Though the lamentations from Willard and his players were certainly understandable given the nature of Saturday’s defeat, the macro view of Villanova’s program is far more encouraging: For the Wildcats to be this competent and this competitive during the first year of a program-wide rebuild following an overdue separation from the remnants of Wright’s coaching tree should serve as a warning to the remainder of the Big East. The current trajectory suggests it won’t be long before Villanova renews its national relevance. 

"I think you’re going to see, you know, this rivalry and these games being played when both teams are at the top of college basketball," Hurley said. "Because I know what they look like in Year 1, you know, with Kevin [Willard] and the staff, they made us earn the s--- out of this one."

The breadth of the rebuild has been significant.
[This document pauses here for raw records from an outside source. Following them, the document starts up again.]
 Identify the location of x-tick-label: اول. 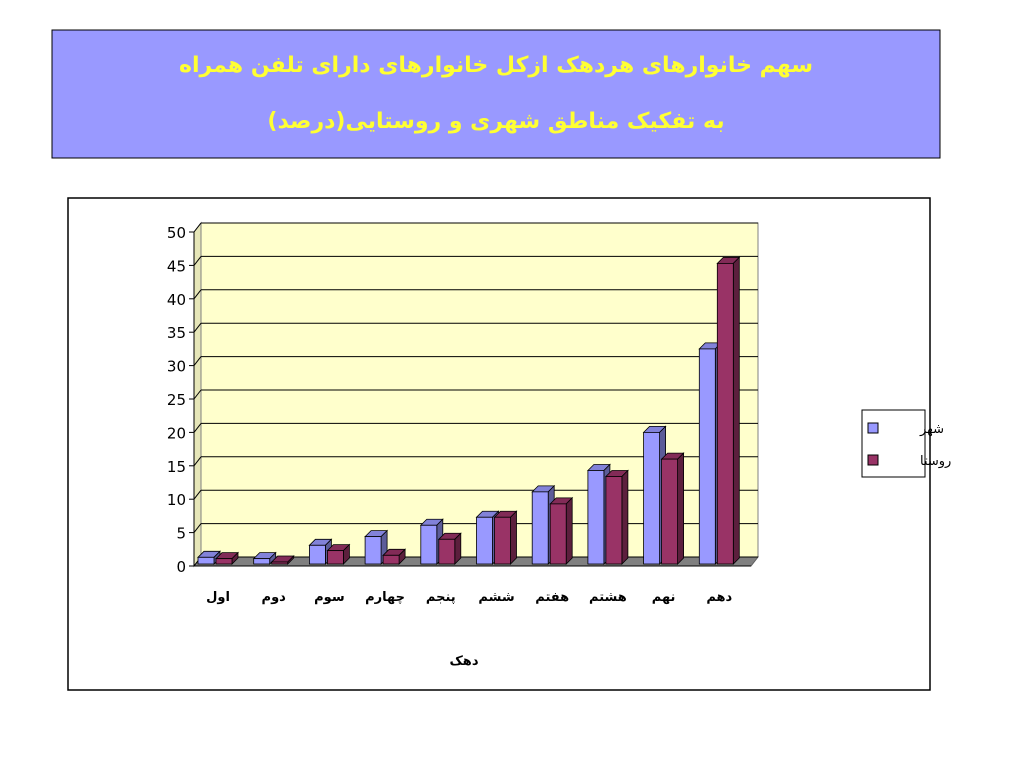
(218, 598).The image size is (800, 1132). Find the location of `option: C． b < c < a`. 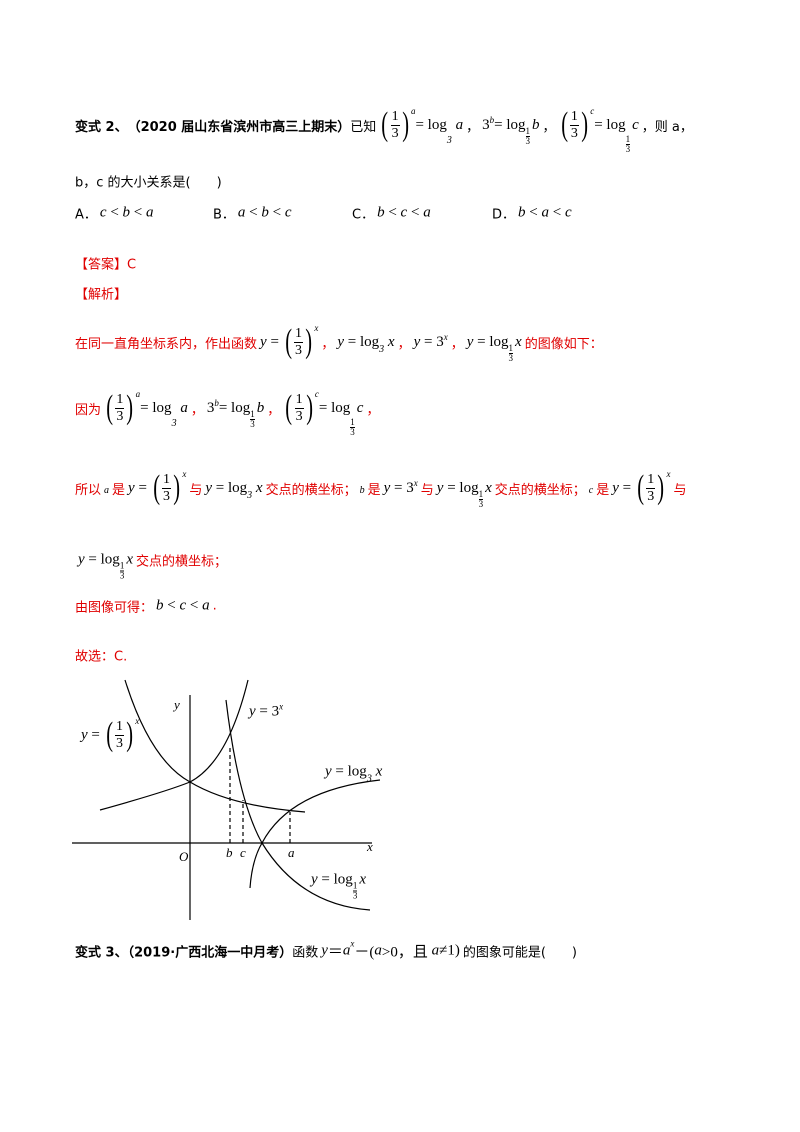

option: C． b < c < a is located at coordinates (393, 214).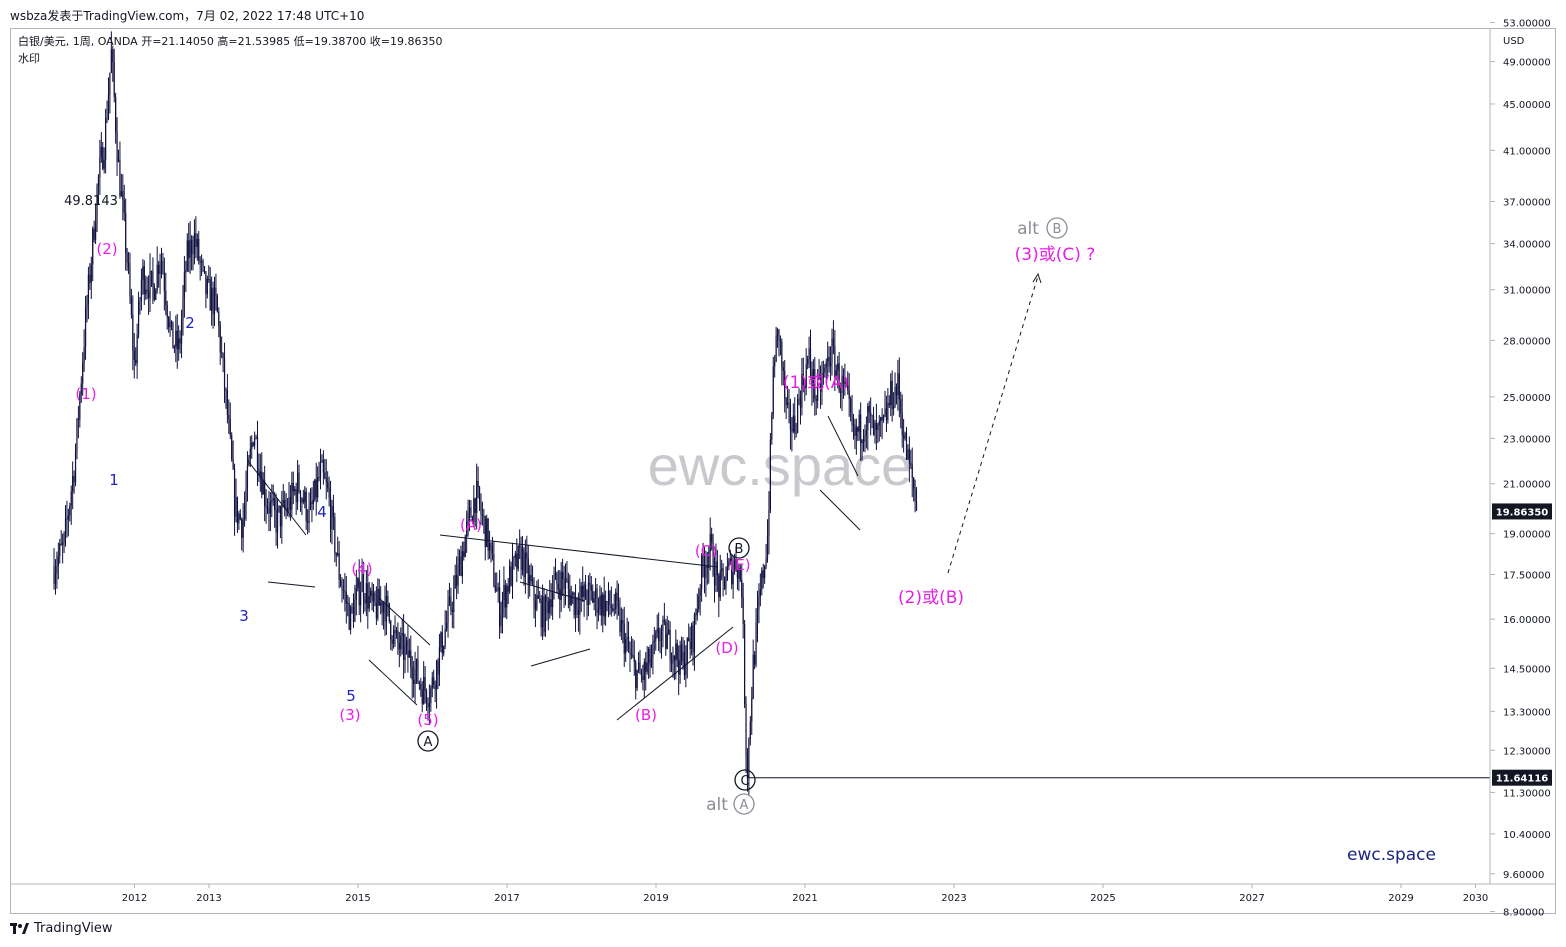  Describe the element at coordinates (350, 715) in the screenshot. I see `wave-label-w3: (3)` at that location.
Neptune, the handpicked successor to Wright, floundered in fewer than three seasons at the helm, none of which ended with an NCAA tournament berth. Villanova only averaged 18 wins per year during Neptune’s tenure — and never finished better than 11-9 in the Big East — after falling short of 20 wins in a season just twice from 2004-22 with Wright at the helm. Such a run was particularly dispiriting given how recently the Wildcats had reached college basketball’s pinnacle and how significant the NIL investments were for what amounted to middling results. 

In many ways, the precipitous nature of Villanova’s collapse meant that Willard was effectively starting from scratch when forming a roster. There are only three players on his current team who were with the Wildcats last year in forward Matt Hodge and guards Wade Chiddick and Tyler Perkins. But Perkins, a former Penn transfer now averaging 12.5 points per game, which ranks second on the team behind fellow guard Bryce Lindsey, is the lone returner who actually saw the floor last season. Instead, Willard flooded the squad with seven newcomers from the transfer portal, including two who followed him from Maryland. 

"I got to put the right lineups out there at times," Willard said following Saturday’s loss to UConn. "And I’m learning a lot about certain guys and what to do."

(Photo by Joe Buglewicz/Getty Images)

Still, the early returns for Willard have been quite impressive even with the steep learning curve. Six different Wildcats are averaging double-figure scoring at the midway point of conference play, including standout freshman point guard Acaden Lewis (11.9 points per game), the No. 33 overall prospect in the 2025 recruiting cycle and the jewel of Willard’s first class. Villanova, which is tied for third with Creighton in the Big East standings, now sits 27th nationally in KenPom, 31st on T-Rank, 37th on EvanMiya.com and 34th in the NCAA NET Rankings. Even if Villanova fails to win the Big East tournament in early March, the path toward an at-large bid to the NCAA tournament is very real given what the Wildcats have already accomplished.

Simply getting to March Madness would be quite an achievement for a team now ranked among the top 40 nationally in both offensive and defensive efficiency, which hasn’t happened at Villanova since Wright’s last ride during the 2021-22 campaign. Four of the Wildcats’ five losses this season have come by single digits, including Saturday’s defeat to UConn and an earlier defeat to St. John’s, the two teams ahead of Willard’s group in the league standings. They are proving, on a nightly basis, that the Wildcats can hang with anyone. 

"I don’t like losing," Willard told reporters after falling to the Huskies. 

And so perhaps, as Hurley once said when the programs' roles were reversed in 2020, people better get the Wildcats now. Because with Willard in charge, it certainly looks like Villanova is coming.